Die weltfremde Nell, die gerade von ihrer eigenen Schwester aus der Wohnung geworfen wurde, nimmt aus lauter Verzweiflung an einem Schlaf-Experiment von Dr. David Marrow teil. Dieses findet in dem verlassenen Schloß Hill House statt und ist eigentlich nur Tarnung für Marrows wahre psychologische Studien: nämlich die der menschlichen Angst. So erzählt Marrow seinen Probanden auch eine zünftige Gruselgeschichte über den ehemaligen Besitzer von Hill House. Tatsächlich tauchen dann auch schon bald die Geister der Vergangenheit auf und machen Marrows Ort der Studien zum wahren "Geisterschloß".

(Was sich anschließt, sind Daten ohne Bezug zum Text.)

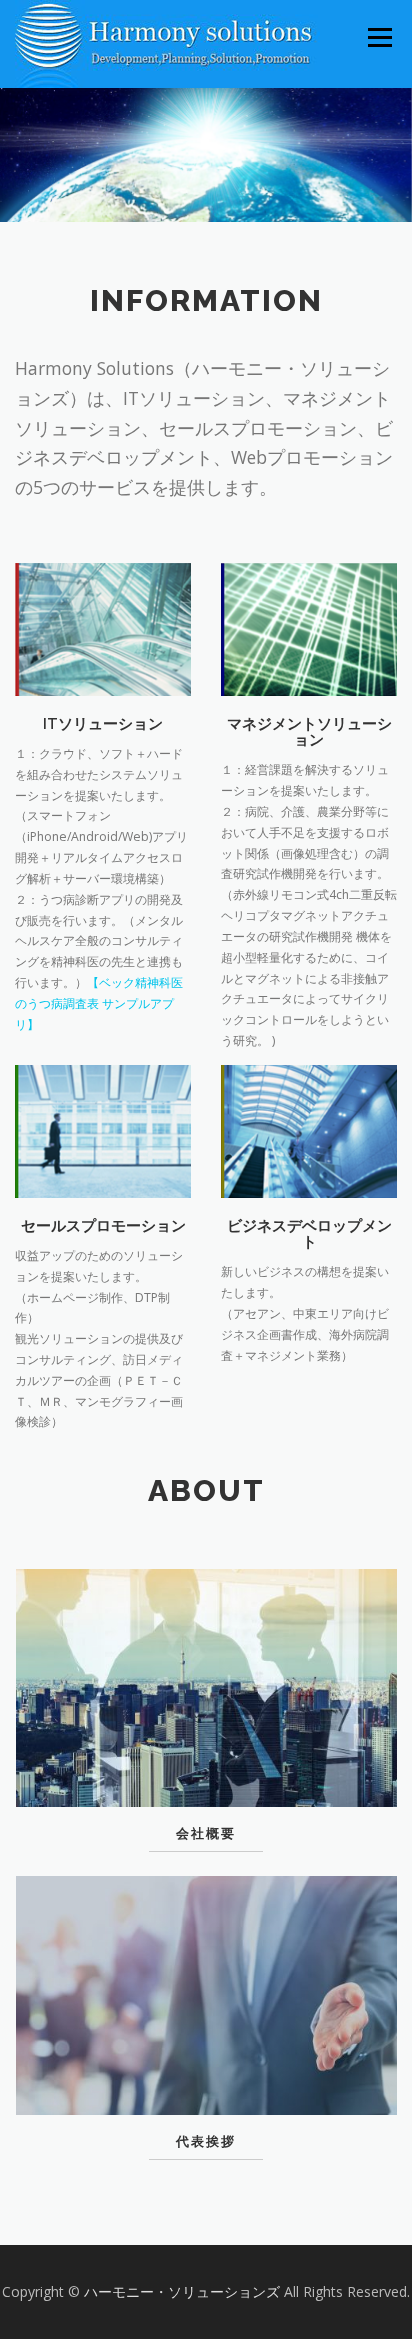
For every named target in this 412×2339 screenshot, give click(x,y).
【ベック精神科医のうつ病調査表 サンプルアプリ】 (99, 1003)
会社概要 (206, 1833)
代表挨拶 (206, 2141)
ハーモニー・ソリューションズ (184, 2291)
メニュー (379, 37)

Jan de Bonts Remake des bei Genre-Fans recht hoch geachteten "Bis das Blut gefriert", einem Klassiker unter den Geisterfilmen, ist – wie sollte es auch anders sein – ein lautes, polteriges Event-Movie geworden, das zwar technisch auf der Höhe der Zeit, insgesamt betrachtet aber recht seelenlos geworden ist. Logischerweise wirken solche sehenswerten Schauspieler wie Liam Neeson, Catherine Zeta-Jones und Bruce Dern neben diesen Großaufgebot an Trickeffekten recht blaß und verkommen eigentlich nur noch zu Stichwortgebern für den nächsten Werbeclip eines F/X-Tüftlers. Allerdings lassen die üppige Ausstattung und die nicht weniger als bombastischen, „eye-popping“ Sets lange Zeit vergessen, wie steril der gehäufte Einsatz digitaler Effekte den Horrorteil von dem insgesamt nur als zwiespältig zu beurteilenden "Das Geisterschloß" gemacht hat. Auf DVD letterboxed (2,35:1). Des weiteren mit Lily Taylor, Owen Wilson u.a.